Whiteman supports roughly 424 based aircraft and serves as a critical hub for flight training, maintenance, and small aviation businesses in the San Fernando Valley. It is also a federally designated reliever airport, helping reduce congestion at Van Nuys and Burbank.

The activity is not disappearing. A recent Los Angeles County study projects continued aviation growth through at least 2035.

So why does the airport appear underutilized?

Start with the hangars.

The County points to a 39 percent vacancy rate as evidence of weak demand. But that number obscures what is actually happening. Most of the vacancy is concentrated in lower quality spaces, especially tie downs, where vacancy reaches 68 percent.

Demand for usable space is real. Vista Aviation, one of the airport’s largest businesses, has a waiting list of 30 tenants. The County itself has about 15 tenants waiting for its best hangars.

That is roughly 45 tenants waiting for space that actually works. This is not a demand problem. It is a quality problem.

A 2025 County study confirms as much. Most hangars are rated poor to average, with infrastructure problems that limit how they can be used. Only a small share are considered good.

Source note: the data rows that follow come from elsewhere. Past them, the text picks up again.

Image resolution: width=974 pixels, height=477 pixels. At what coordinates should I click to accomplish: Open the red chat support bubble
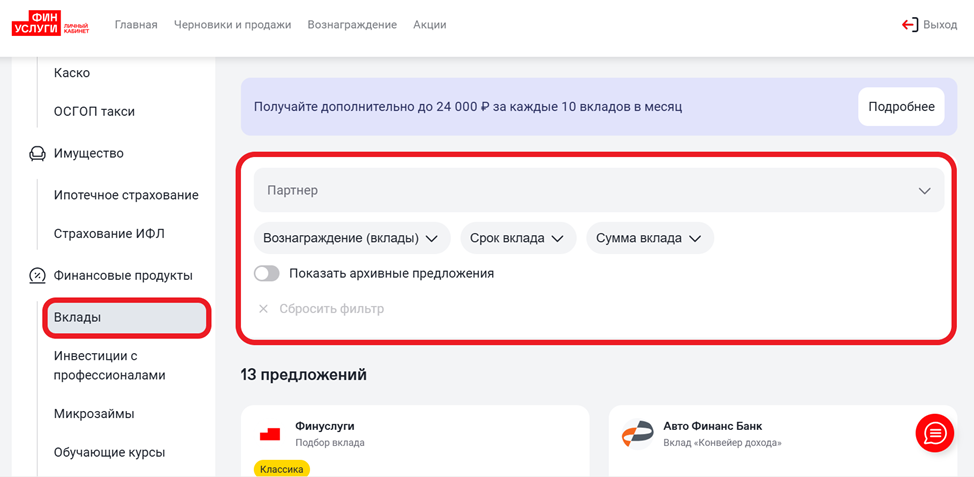934,433
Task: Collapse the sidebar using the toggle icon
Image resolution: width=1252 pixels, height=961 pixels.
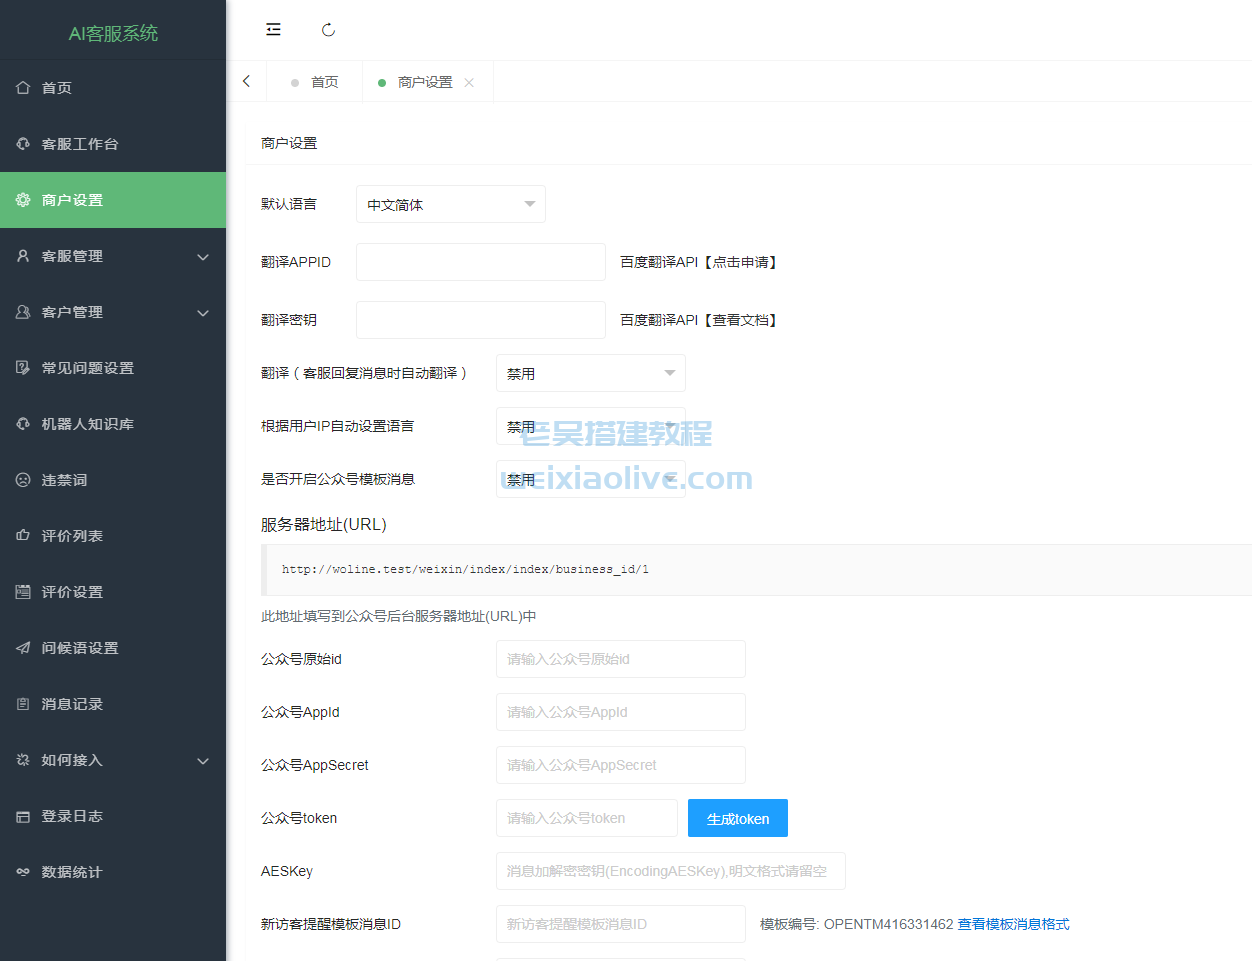Action: [x=273, y=29]
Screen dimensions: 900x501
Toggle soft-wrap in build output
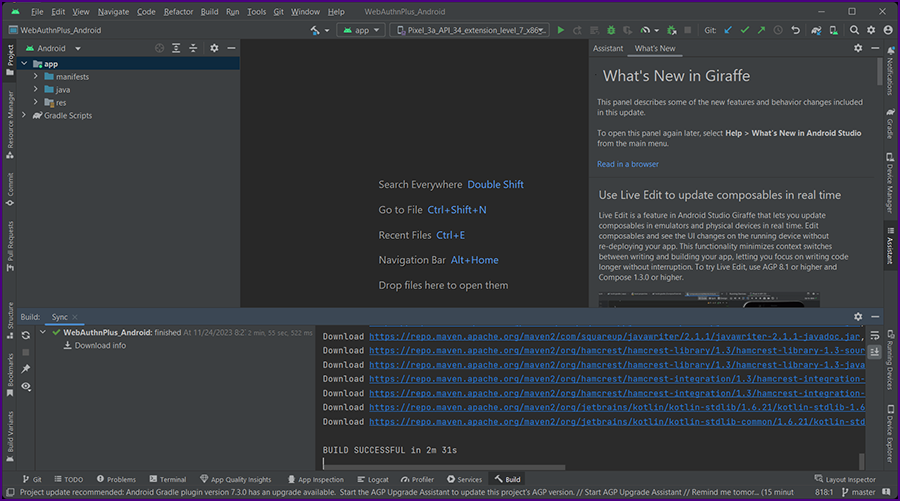(x=876, y=336)
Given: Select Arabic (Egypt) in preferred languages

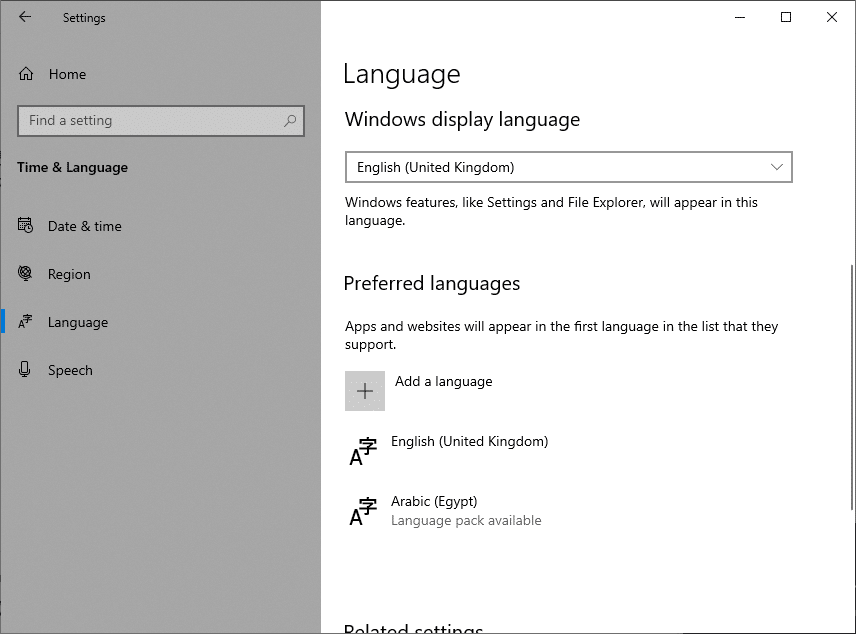Looking at the screenshot, I should pos(434,501).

Yet the County’s consultant, while studying partial or full closure, counts deteriorated and functionally unusable space as available supply, then cites its vacancy as evidence of decline. The market is telling a different story.

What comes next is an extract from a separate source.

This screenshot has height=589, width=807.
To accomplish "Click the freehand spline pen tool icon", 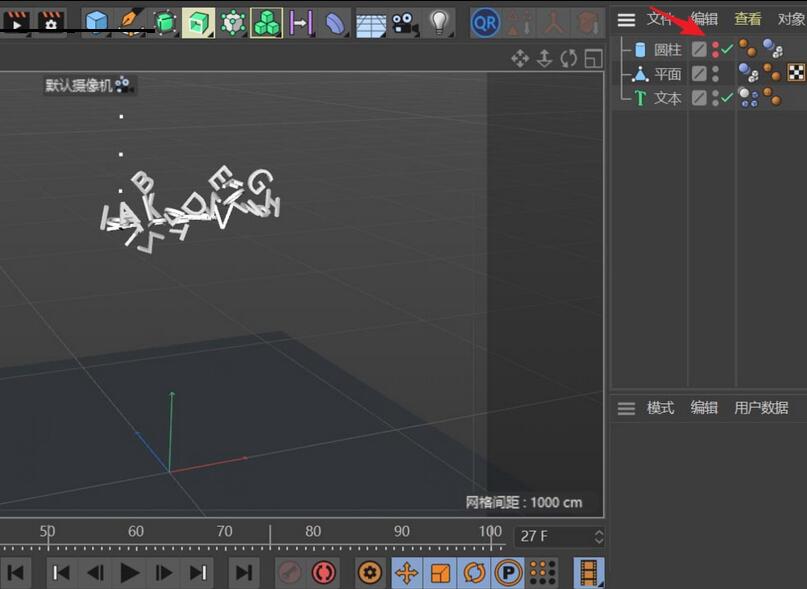I will click(128, 20).
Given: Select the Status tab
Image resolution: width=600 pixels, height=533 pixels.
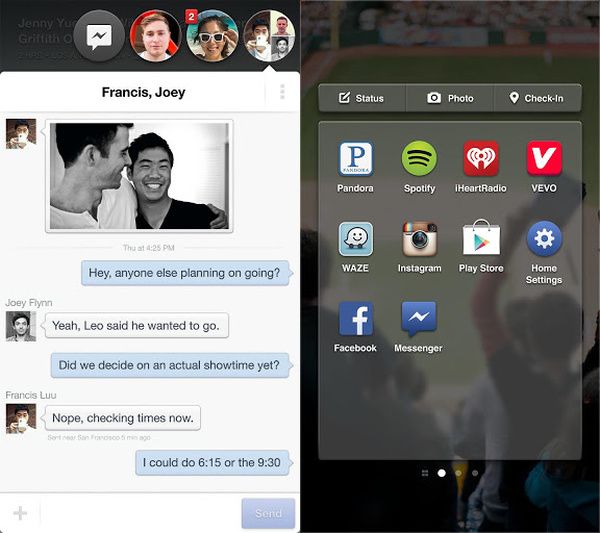Looking at the screenshot, I should 362,98.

LA County Owned Hangars/Whiteman Airport

The long term picture points the same way. Many leases at Whiteman run decades into the future, some into the 2050s and beyond. When facilities are usable, businesses commit.

Then there is the question of federal obligations and public funding. Because Los Angeles County has accepted FAA funding, it is required to keep Whiteman open, maintain it properly, and operate it as a self sustaining aviation facility.

Yet key FAA funded improvements have not moved forward, and the Board of Supervisors has not released available FAA funds tied to airport investment. Instead, aviation system funds are being used to study scenarios that include partial or full closure rather than prioritizing maintenance and upgrades.

That is not just a planning choice. It raises a more basic question of priorities, compliance, and intent. Los Angeles County cannot legally run the airport down and then point to the resulting deterioration as proof that it has failed.

Whiteman is not a marginal facility. It is part of a five airport general aviation system serving Los Angeles County, supporting flight training, aviation businesses, and public safety operations.

And the system impact is not hypothetical. If Whiteman continues to deteriorate, the consequences will not stay in Pacoima. They will ripple across the region’s aviation network.

“Whiteman Airport is a profitable airport,” said Penny Alderson, owner of Vista Aviation. “If Whiteman Airport were to close, at least two other county airports would also have to close, and that would collapse the Southern California aviation system.”

The County can point to vacancy and aging infrastructure as proof the airport is struggling. But those conditions did not arise on their own.

Vacancy at Whiteman is not excess capacity. It is the result of deferred investment.